Dr. Mohanasankar Sivaprakasam

Building solutions require different layers. In fact, you need to have very, very strong theory and foundations. This Brain Center has one of the most advanced technology platforms. What you realize is, this is one of those very unique fields where it is inherently multi and interdisciplinary. We released the most comprehensive digital brain maps of this phase, which today is a public source. [upbeat music]

Unknown Host

Hi, my name is Amrit. We've heard that IIT Madras is the best place to build. [upbeat music] So we've come down to the Sudha and Shankar Innovation Hub. We want to meet some people. These are builders. We want to talk to them about their work, and also ask them, "What makes IIT Madras the best place to build?" [upbeat music] Hello, and welcome to The Best Place to Build podcast. Today, we have Professor Mohan with us. He's a professor of electrical engineering at IIT Madras, but also heads the Brain Center and HTIC, and is widely regarded as one of India's top medical technology entrepreneurs, investigators. I don't know, what is the right word I should use, Professor?

Dr. Mohanasankar Sivaprakasam

You can say builder.

Unknown Host

Builder, right. Top medical tech builder in India. Professor, let's start backwards. Let's talk about the Brain Center, because it's stunning, the work that you're doing, and, uh, yeah, we'd like to hear about it more.
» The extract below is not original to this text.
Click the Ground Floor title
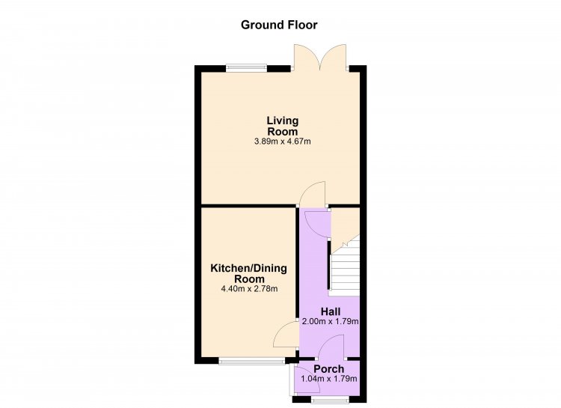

Dr. Mohanasankar Sivaprakasam

So before we get to the Brain Center, you'd probably be interested in knowing how the Brain Center got started. It actually started with an alumnus, Mr. Kris Gopalakrishnan, who needs no introduction. So in about 2015, '16, uh, when he stepped off of Infosys, he wanted to seed something at IIT Madras that can do really cutting-edge research work related to brain. But he said something very interesting, and I quote that word, "At the intersection of neuroscience and engineering."

Unknown Host

Right.

Dr. Mohanasankar Sivaprakasam

So this was the seed that he sowed, uh, in 2015, '16, and then there were several discussions on what we could do, something that's really puts India at the frontier, absolutely cutting edge, leading edge of this field. And then, so several ideas, we said, "Can we image the human brain at cellular resolution?"

Unknown Host

Okay.

Dr. Mohanasankar Sivaprakasam

To give you a context, today we can see the human brain only at millimeter. Uh, the brain cells are about ten micron, 20 micron, and there are about a few hundred billions of them in the brain, and we have not seen them, right? It's one of the few organs which is... We've not even seen. So even the what part of the question is not answered, then the how part of the question, why part of the question comes.

Unknown Host

Right.

Dr. Mohanasankar Sivaprakasam

And that's how this project got started. And today, this Brain Center, uh, has one of the most advanced technology platforms that can take in a human brain, a postmortem, uh, which is extracted in a, in a very, very delicate and a very, uh, high-quality manner, so that the cellular architecture and the connectivity inside the brain is preserved. And through a series of processes, which we'll perhaps talk about, uh, in a while, gets the entire map of the human brain.